Towards the end of the voyage, Draganov often spent the later part of the evening smoking his pipe on deck with the ship’s surgeon, an erudite young Georgian called Chabua. They discussed whether the Black Sea itself could be described as a living organism. Both agreed it could be so; it depended on one’s definition. Chabua was taken by the history of the Sea. He had never sailed it before. He was a romantic and fascinated by its role as a watery crossroads during antiquity. To think of the Thracians of the Iliad; to think of these harbours, some older than the pyramids.

Draganov shrugged. He knocked the remains of his tobacco into the creamy wake and bade the doctor a good night. He lay without sleeping in his damnably short bunk. He thought of the Argonauts labouring into the eye of the wind, towards the edge of the known world.
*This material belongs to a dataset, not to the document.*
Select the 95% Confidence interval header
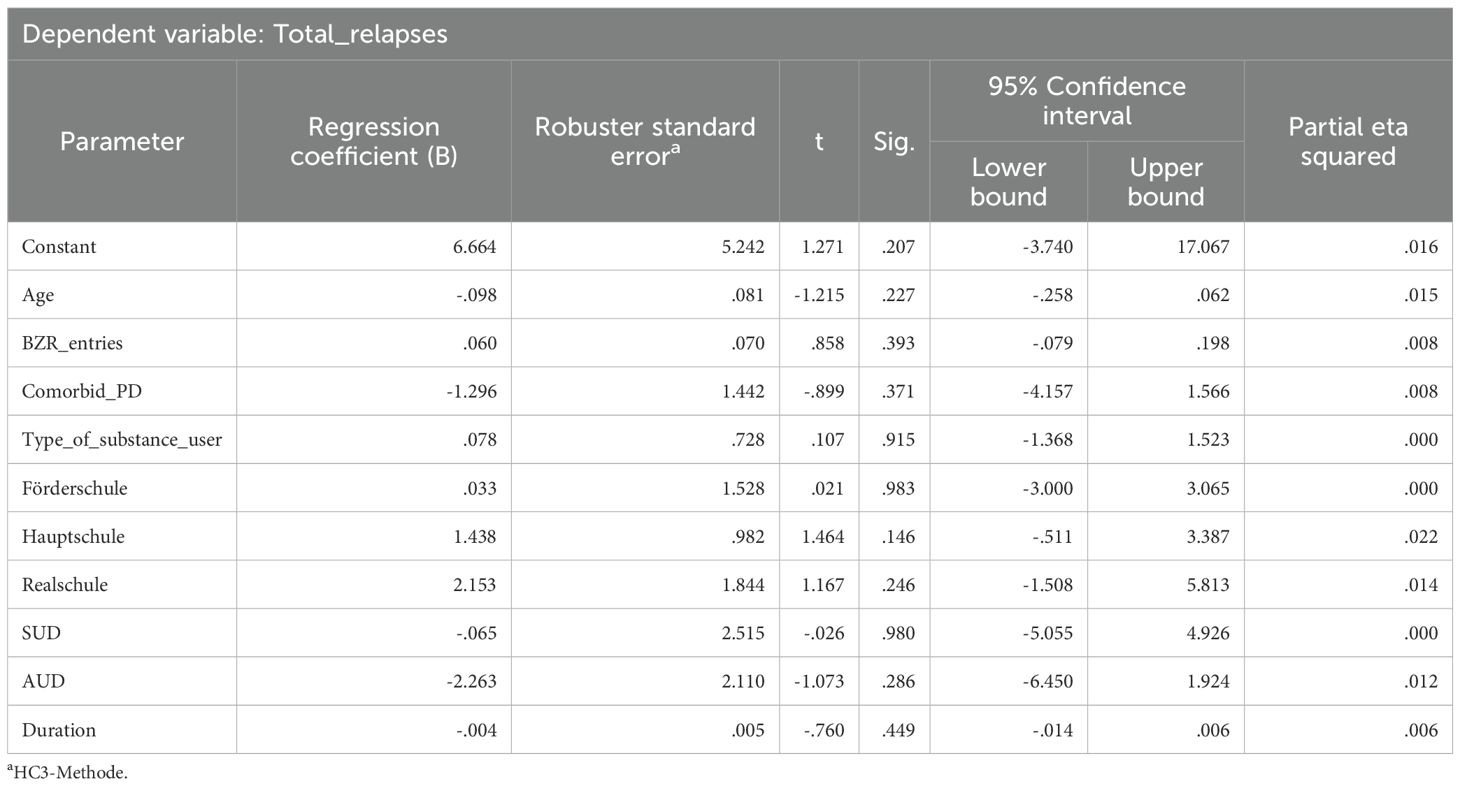This screenshot has width=1460, height=786. click(x=1086, y=100)
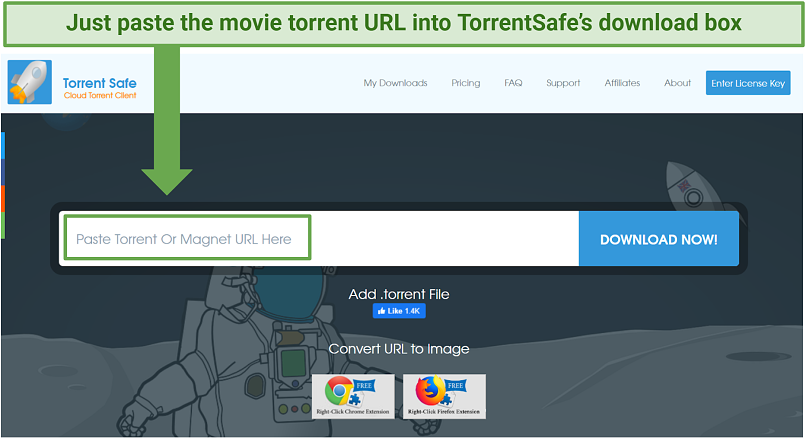Click the green share strip on left edge
This screenshot has width=806, height=439.
click(3, 225)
A golden fleece the prize. He listened to the slap of water against the hull. The ship’s bell rang to mark the middle watch. Someone laughed. It was a happy ship. Draganov slept, finally, with his feet in the air.

Ever on, the ship nodded its way towards Anatolia.

~

In Sukham, the Theodorus was met by a forgettable Protection Department officer, who paid off the captain of the merchantman and asked to introduce Draganov to the settlement. It was an overcast day and by late afternoon the weather was an unpleasant combination of draughty and hot. Draganov went alone to the bazaar and bought gifts—Caucasian trinkets, for the most part—for certain of his female companions in St Petersburg. He visited a bath house and had a proper shave. Then, for good form, he had tea and jam with the Sukham agent in the botanical gardens, though the fellow bored him with asinine observations on the relationship between cranial topology and anarchistic tendencies, particularly in the Georgian male.

‘Where is she?’ asked Draganov when he could stand their conversation no longer.

The agent fidgeted.

‘In my house. With my wife.’

Draganov dabbed at his mouth with a napkin and watched a child lead a camel across dusty cobbles. The agent seemed to deflate.

‘Shall we?’

~

The Countess stood in the beautiful corner—that place in a Russian house where the icon is hung. She was tall. Her features were a trifle too penetrating for his taste. But her cheeks were rouged and her eyes were green and he looked forward to the interrogation. Age: twenty-six. Not young and not old; able to be either at a whim. She wore fine skirts and a short jacket. Her hat was broad-brimmed and slanted. In all, she was dressed exactly as Draganov would expect a young woman of her class and means to dress. Indeed, she shone with nobility.

Before he acknowledged her, Draganov closed the drawing room door and inspected his surroundings. He looked out of the second-storey window at the white caps of the Caucasian mountains. They were in the north-east of the town. A girl careened down the dust road on a bicycle. A fire bell rang somewhere.

Draganov dropped his canvas bag. He felt that the Countess was watching him with some amusement and this, in turn, amused him. There were no electrical fittings in the room. A fire was burning in the hearth. Winged armchairs faced it. The paintings on the wall were cheap, local prints. A rounded card table had been placed on a bear rug—itself a former local, Draganov had no doubt.

‘May I sit down?’ she asked.

‘Where are my manners?’ said Draganov. ‘Of course.’

It had taken her a long time to ask that question. He noted this, but reminded himself not to read too much into the delay. Her papers were in order, after all.

She assumed the further of the two winged chairs. Her back was straight and her hands remained in her bearskin hand warmer.

Draganov sat opposite her and smiled. He was thinking about the wife of the Protection agent and her servant, both of whom were likely to be listening at the door. The agent himself was probably where Draganov had left him: in the kitchen, drinking milk.

‘Why am I being held here against my will, Mr Draganov?’

He shrugged.

‘A serious crime has occurred. You are an important witness.’